[Data for this exercise Boundary: Start]

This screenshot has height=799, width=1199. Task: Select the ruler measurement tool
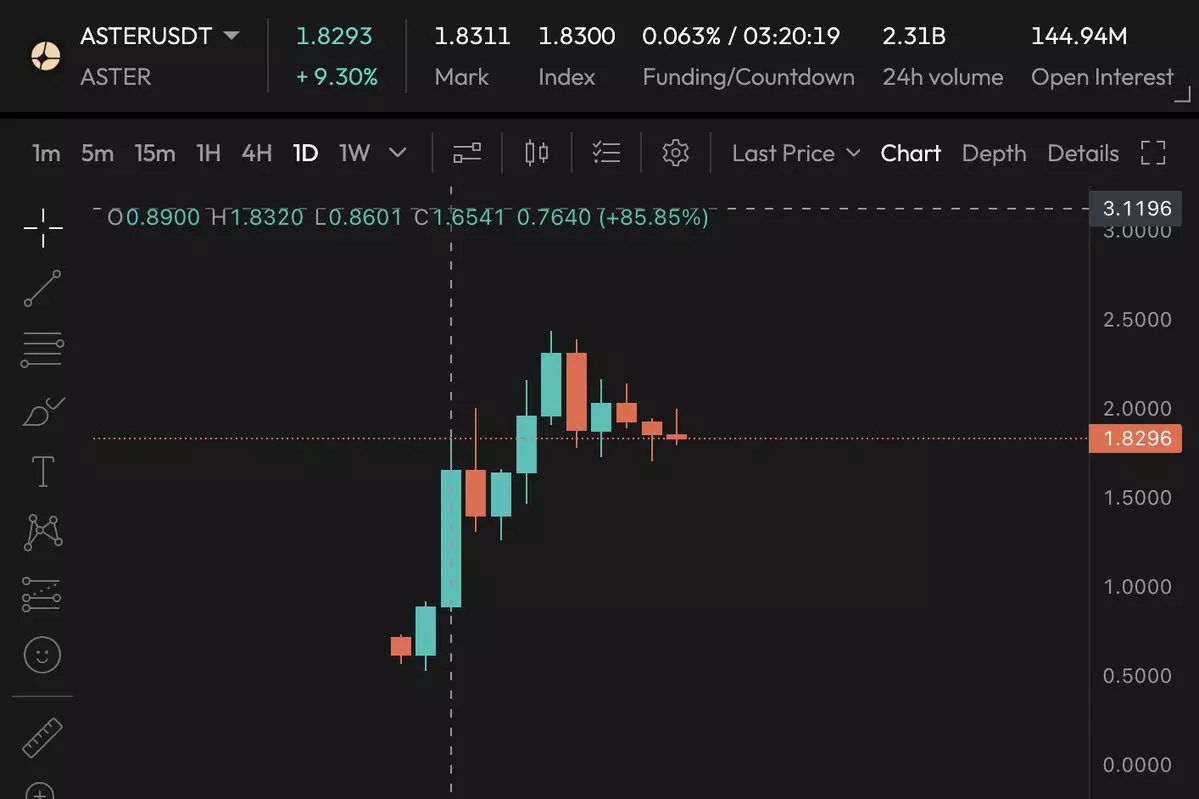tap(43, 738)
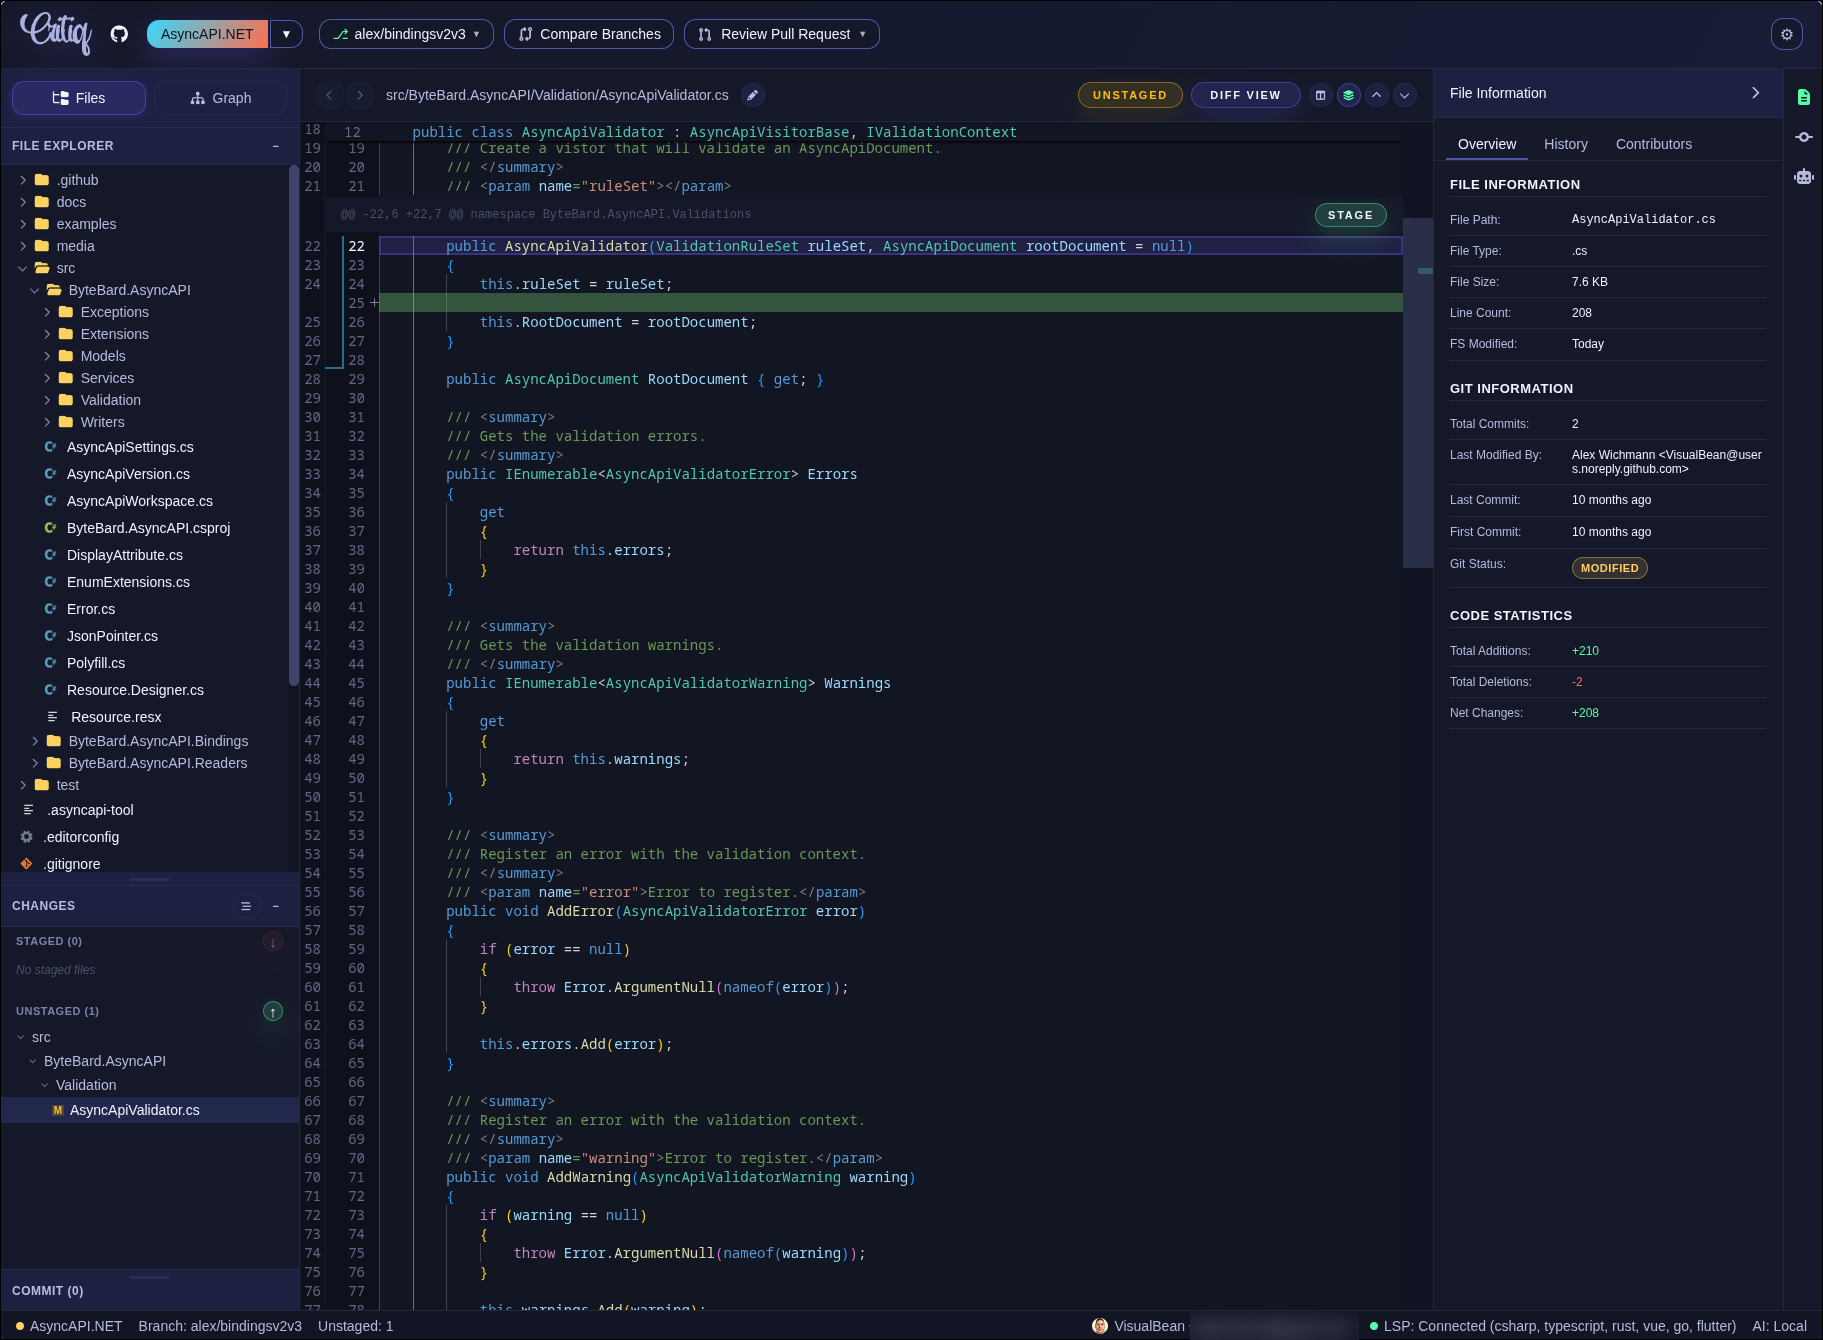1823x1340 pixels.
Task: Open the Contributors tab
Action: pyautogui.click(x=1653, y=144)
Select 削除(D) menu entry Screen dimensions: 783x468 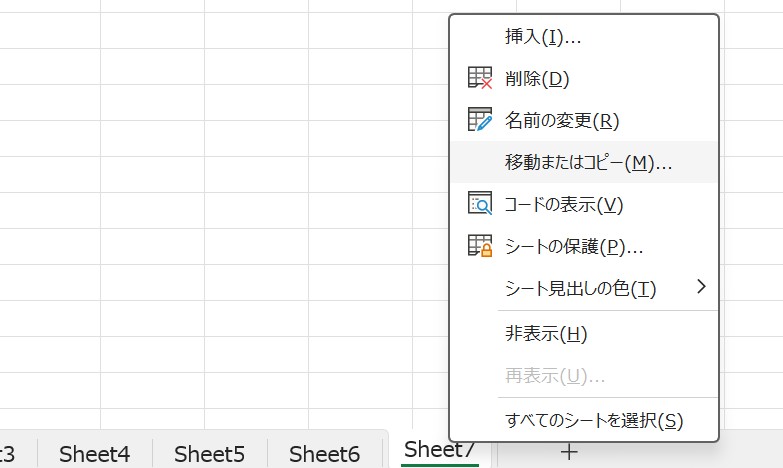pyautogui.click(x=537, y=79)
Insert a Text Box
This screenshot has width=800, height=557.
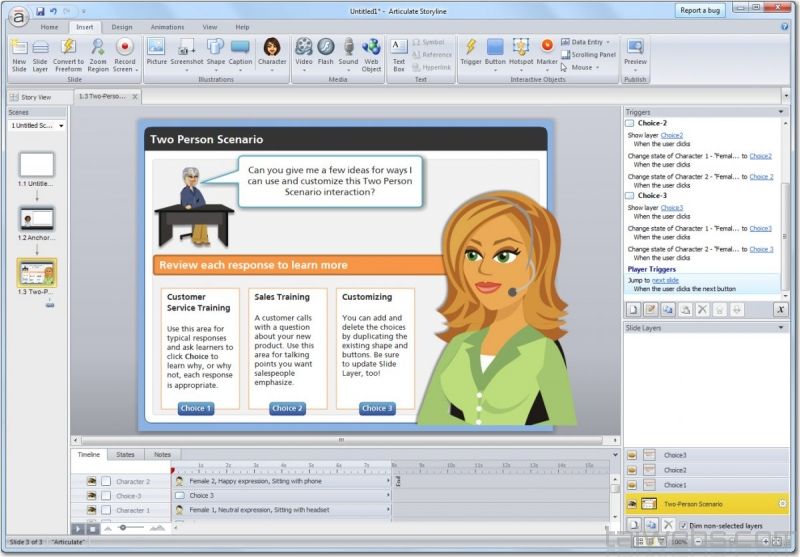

[Data for this exercise Boundary: End]

▶ **Exercise**:
Starting at the line that contains "Insert a Text Box" and ending with the last line of the data, transcribe every line exactly; skip the pictures.

▶ **Task result**:
Insert a Text Box
This screenshot has width=800, height=557.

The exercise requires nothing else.